═══ Raw data

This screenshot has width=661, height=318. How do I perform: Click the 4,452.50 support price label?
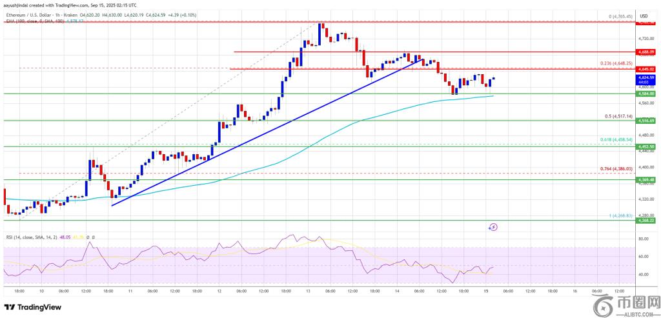pos(646,146)
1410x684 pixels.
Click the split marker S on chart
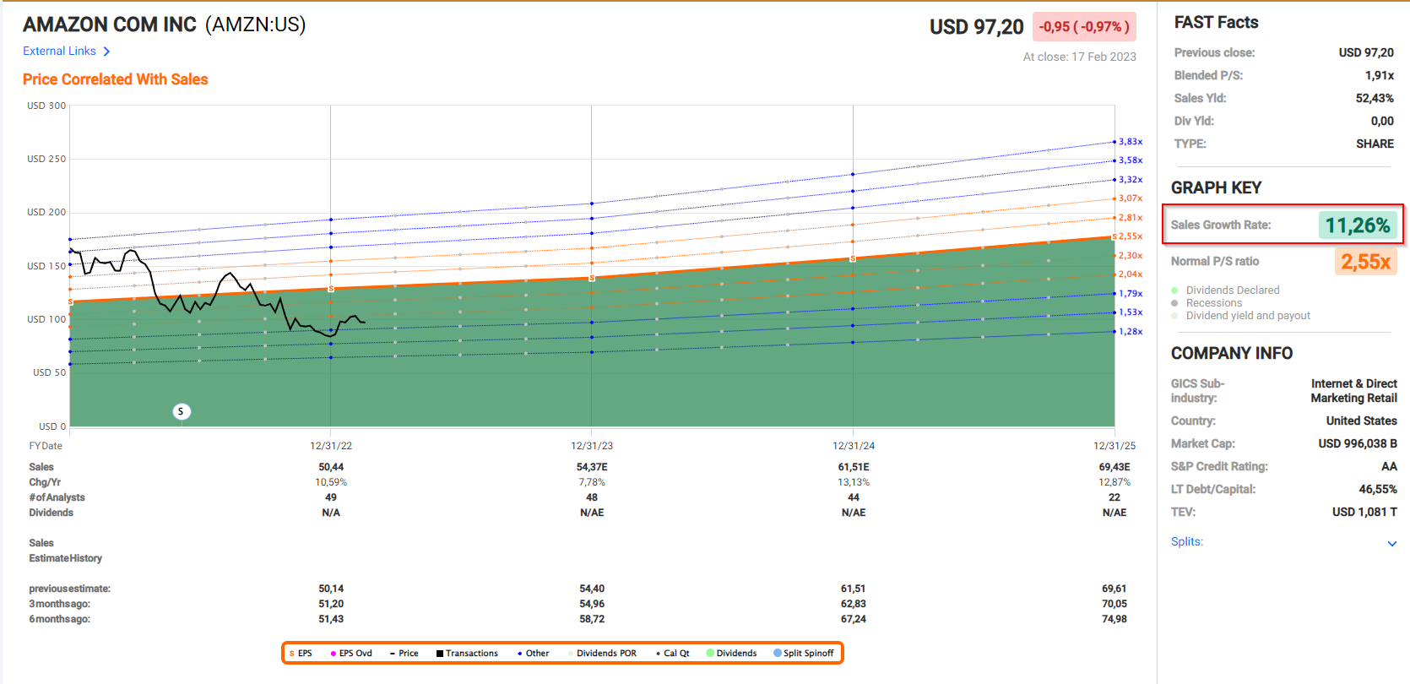(x=181, y=411)

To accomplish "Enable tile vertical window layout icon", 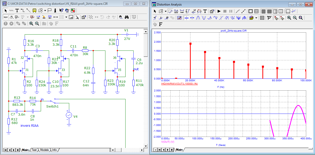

══════

◆ Brief: Although the records contain pictures, return only their text, exactly as written.

◆ Task result:
This screenshot has width=661, height=318. How do I perform: Click the 4,452.50 support price label?
pos(646,146)
1410x684 pixels.
Click the split marker S on chart
(x=181, y=411)

To accomplish "Enable tile vertical window layout icon", 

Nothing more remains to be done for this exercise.